> **TO DO**
Copy the scale-factor text word for word, starting at "Absolute scale factor S obtained" and ending at "3D reconstructed space.".

> **TEXT BLOCK**
* begin *

In such embodiments, step s432 may be provided. In step s432, a single general scale factor (a.k.a., “absolute scale factor” or “global scale factor”) for all matched 3D points may be calculated based on the obtained multiple local scale factors. For example, an absolute scale factor may be calculated based on (or may be equal to) an average of multiple locale scale factors. The average may be either a non-weighted average (where
$\frac{\sum_{i = 1}^{N} S_{i} *}{N},$
where N is the number of local scale factors S_i*) or a weighted average.
In case the average is a weighted average of the multiple local scale factors, the weight of each local scale factor associated with each 3D point may be determined based on a confidence value of each 3D point. This confidence value of each 3D point may be generated by the SfM technique and may indicate or estimate the level of certainty that the 3D point is in the correct position in the 3D virtual space.
In one embodiment, the confidence value of a 3D point may indicate the number of key points identifying the 3D point. For example, if kitchen 180 shown in FIG. 1 is captured by camera 102 at two different locations, then two different images would be generated—a first image having a first group of key points and a second image having a second group of key points. Let's assume a scenario where (i) the first group of key points includes a first key point identifying a top left corner of picture frame 186 and a second key point identifying a bottom right corner of refrigerator 184 and (ii) the second group of key points includes a third key point identifying the top left corner of picture frame 186 but does not include any key point identifying the bottom right corner of refrigerator 184. In such scenario, because the top left corner of picture frame 186 is identified by two key points while the bottom right corner of refrigerator 184 is identified by just one key point, the confidence value of the 3D point corresponding to the top left corner of picture frame 186 would be higher than the confidence value of the 3D point corresponding to the bottom left corner of refrigerator 184.
Absolute scale factor S obtained in step s432 may be used to bring an absolute scale to the 3D constructed space. For example, as discussed above, there may be a scenario where a user wants to measure the real-world length L (shown in FIG. 1 ) between first wall 190 and the left side of refrigerator 184. Using absolute scale factor S, the length L can be calculated. For example, the length L may be equal to or may be calculated based on L₀/S, where L₀(shown in FIG. 3 ) is the length between first wall 190 and the left side of refrigerator 184 in the 3D reconstructed space.
FIG. 10 shows a process 1000 for determining a dimension value indicating a physical dimension of a three-dimensional, 3D, space according to some embodiments. Process 1000 may begin with steps 1002. Step s1002 comprises obtaining a first image, wherein the first image is generated using a first lens of a camera. Step s1004 comprises identifying a first set of one or more key points included in the first image. Step s1006 comprises obtaining a second image, wherein the second image is generated using a second lens of the camera. Step s1008 comprises identifying a second set of one or more key points included in the second image. Step s1010 comprises determining a set of one or more 3D points associated with the first set of key points and the second set of key points, wherein the set of one or more 3D points includes a first 3D point. Step s1012 comprises calculating a first distance value indicating a distance between the camera and a real-world point corresponding to the first 3D point. Step s1014 comprises, based at least on the calculated first distance value, determining the dimension value.
In some embodiments, generating the first image comprises capturing a first fisheye image using the first lens of the camera and converting the captured first fisheye image into the first image, generating the second image comprises capturing a second fisheye image using the second lens of the camera and converting the captured second fisheye image into the second image, and each of the first image and the second image is an equidistant image or an equirectangular image.

* end *

> **SUPPLIED INFORMATION**
* begin *

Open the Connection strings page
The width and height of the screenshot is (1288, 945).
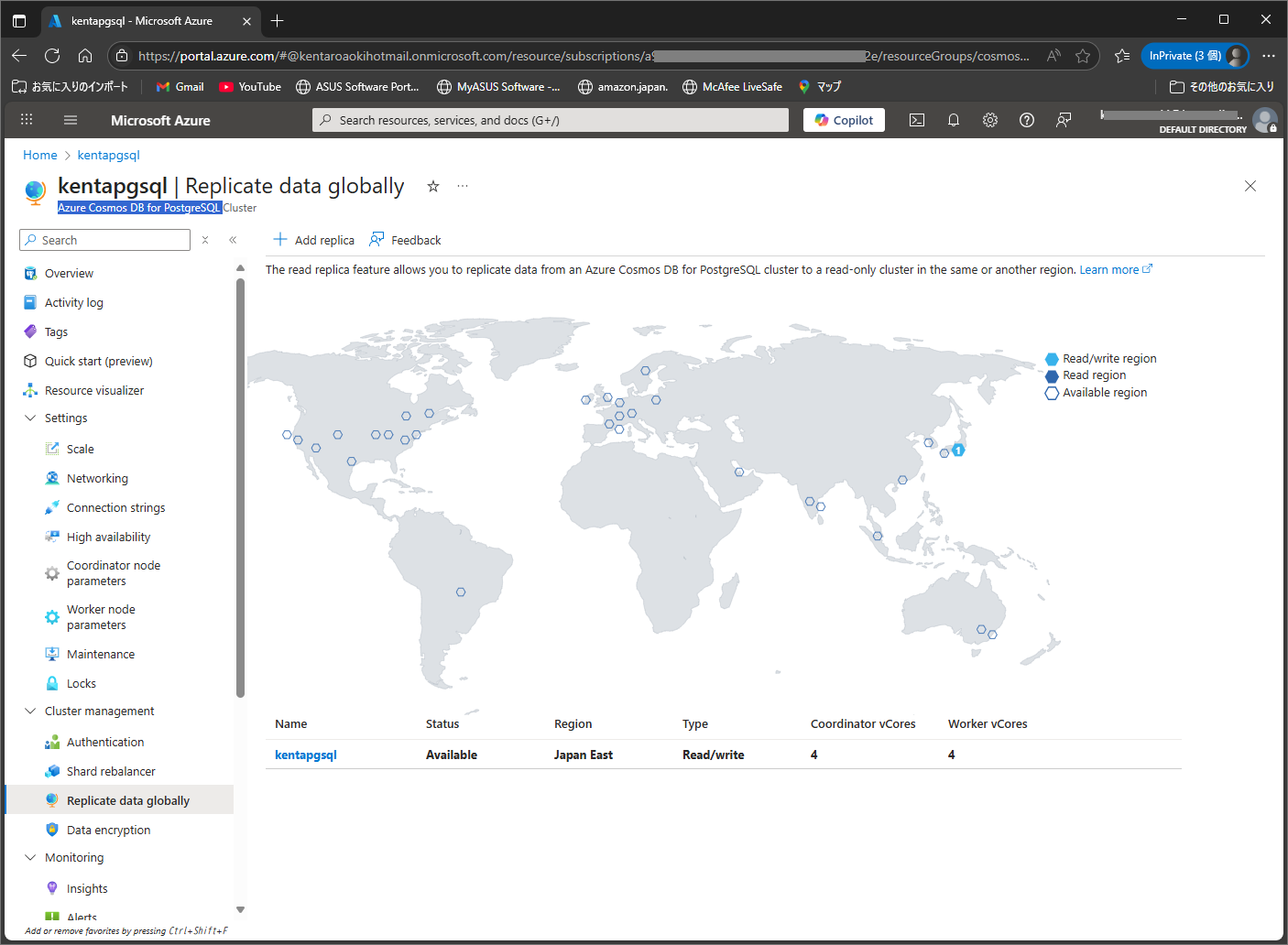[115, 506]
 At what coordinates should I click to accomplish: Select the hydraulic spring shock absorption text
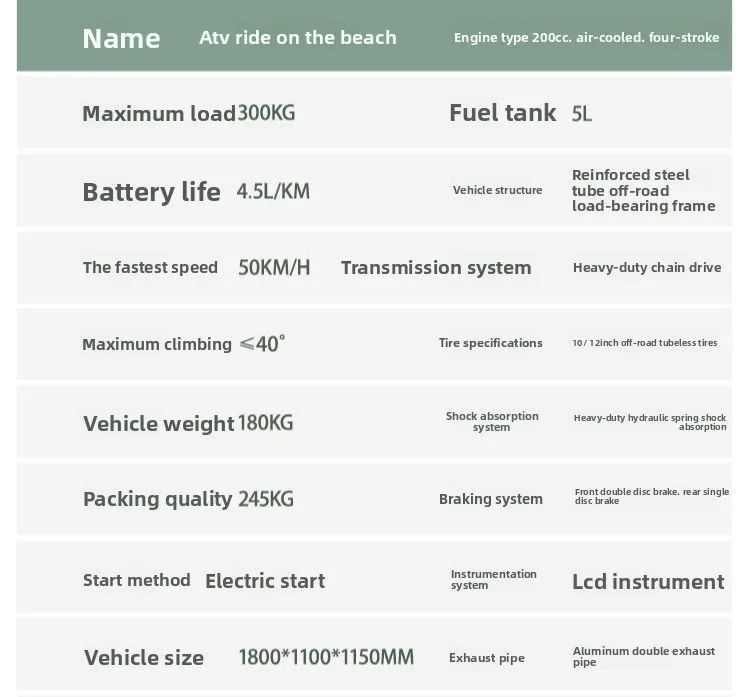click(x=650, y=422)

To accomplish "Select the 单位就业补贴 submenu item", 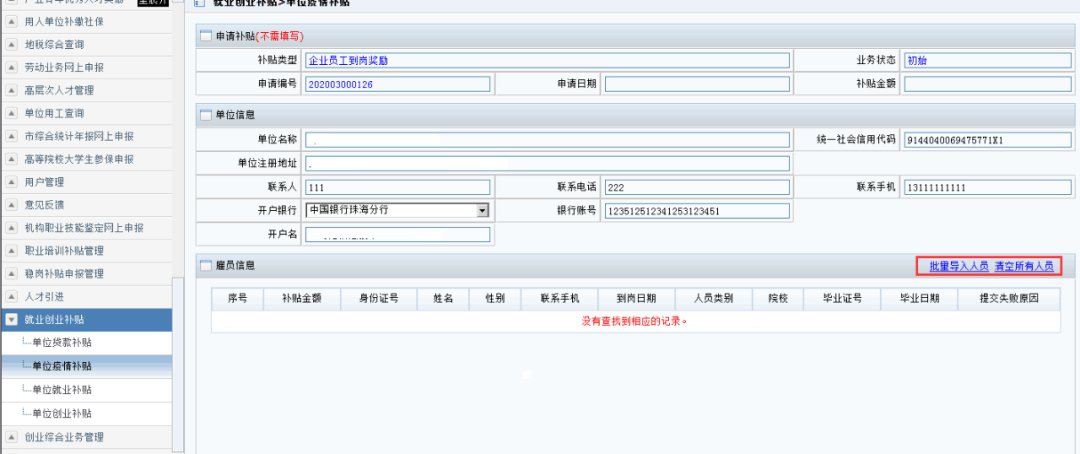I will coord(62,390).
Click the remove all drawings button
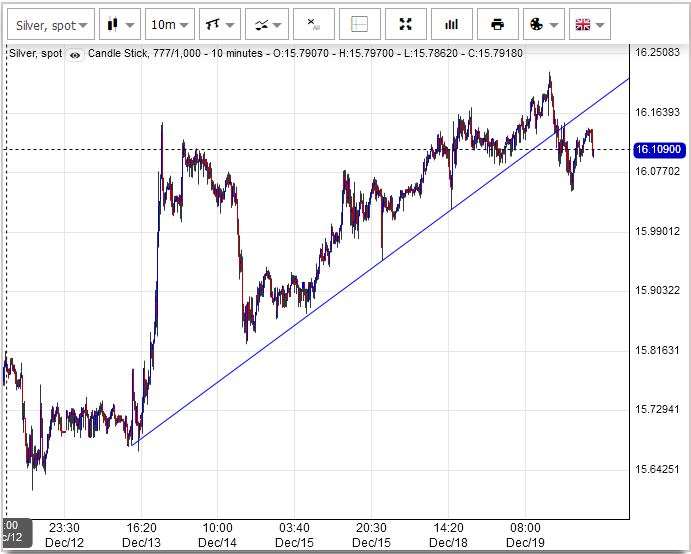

* end *

> **CORRECT OUTPUT**
Absolute scale factor S obtained in step s432 may be used to bring an absolute scale to the 3D constructed space. For example, as discussed above, there may be a scenario where a user wants to measure the real-world length L (shown in FIG. 1 ) between first wall 190 and the left side of refrigerator 184. Using absolute scale factor S, the length L can be calculated. For example, the length L may be equal to or may be calculated based on L₀/S, where L₀(shown in FIG. 3 ) is the length between first wall 190 and the left side of refrigerator 184 in the 3D reconstructed space.